Aborcja będzie jednym z ważniejszych tematów w nowej kadencji Sejmu. Lewica złożyła już dwa projekty: dotyczący możliwości przerywania ciąży do 12. tygodnia oraz tzw. ustawę ratunkową, depenalizującą aborcję i pomoc w niej. Z kolei posłanka KO Klaudia Jachira jest przekonana, że "do większości sejmowej jest bardzo blisko".
Aborcja w Sejmie. Lewica składa projekty, co z resztą opozycji?
Problemem może być jednak fakt, iż demokratyczna opozycja jest w tej sprawie podzielona. KO i Lewica popierają liberalizację prawa aborcyjnego, konserwatywni politycy PSL są przeciw. Z kolei Polska 2050 i część ludowców opowiadają się za referendum.
O tym, jak ta kwestia wygląda z perspektywy Trzeciej Drogi (sojusz Polski 2050 i PSL) opowiadała w wywiadzie dla "Dziennika Gazety Prawnej" Joanna Mucha - posłanka partii Szymona Hołowni. - Jestem właśnie po rozmowach z koleżankami i kolegami, pytałam, czy poprą ustawę aborcyjną, i większość deklaruje, że jest za liberalizacją - przyznała.
Podkreśliła, że "dziewczynami w Lewicy, KO czy PSL mamy dobre relacje".- Natomiast duża część posłów PSL będzie odpowiadać na zapotrzebowanie swojego elektoratu, który jest konserwatywny - oceniła.
Jak ominąć weto Dudy? Joanna Mucha proponuje "cztery kroki"
Drugą przeszkodą jest Andrzej Duda, którego kadencja upływa w sierpniu 2025. Trudno się spodziewać, aby prezydent podpisał jakąkolwiek liberalną propozycję zmiany ustawodawstwa ws. aborcji. Ale i tutaj posłanka Mucha zaproponował rozwiązanie.
Skoro wiemy, że prezydent zawetuje ustawę, przypomnijmy mu jego własną, która w poprzedniej kadencji Sejmu utknęła w zamrażarce.
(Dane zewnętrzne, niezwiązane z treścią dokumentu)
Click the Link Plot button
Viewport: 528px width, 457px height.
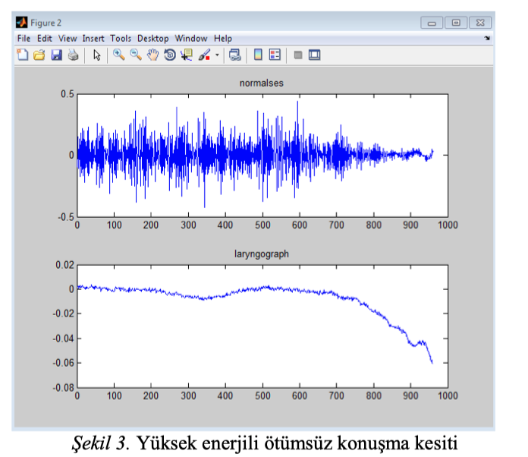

Rozegrajmy to dobrze, w czterech krokach
Przypomniała w ten sposób projekt ustawy, dopuszczający terminację płodu w przypadku najcięższych wad. - Mamy szansę, że również PiS za nią zagłosuje. A prezydent raczej nie zawetuje własnego projektu - dodała. Jej zdaniem drugim krokiem powinna być depenalizacja, a trzecim - liberalizacja. Zastanawiała się jednocześnie, w którym momencie Duda zdecydowałby się na weto.
W opinii Muchy w tym momencie powinna pojawić się inicjatywa dotycząca referendum. - I dobrze sformułowane pytanie, które nie pozostawiałoby wątpliwości i żadnej możliwości interpretacyjnej - wyjaśniła. Przypomniała przy tym, że w przypadku frekwencji powyżej 50 proc. "wynik referendum jest wiążący dla prezydenta".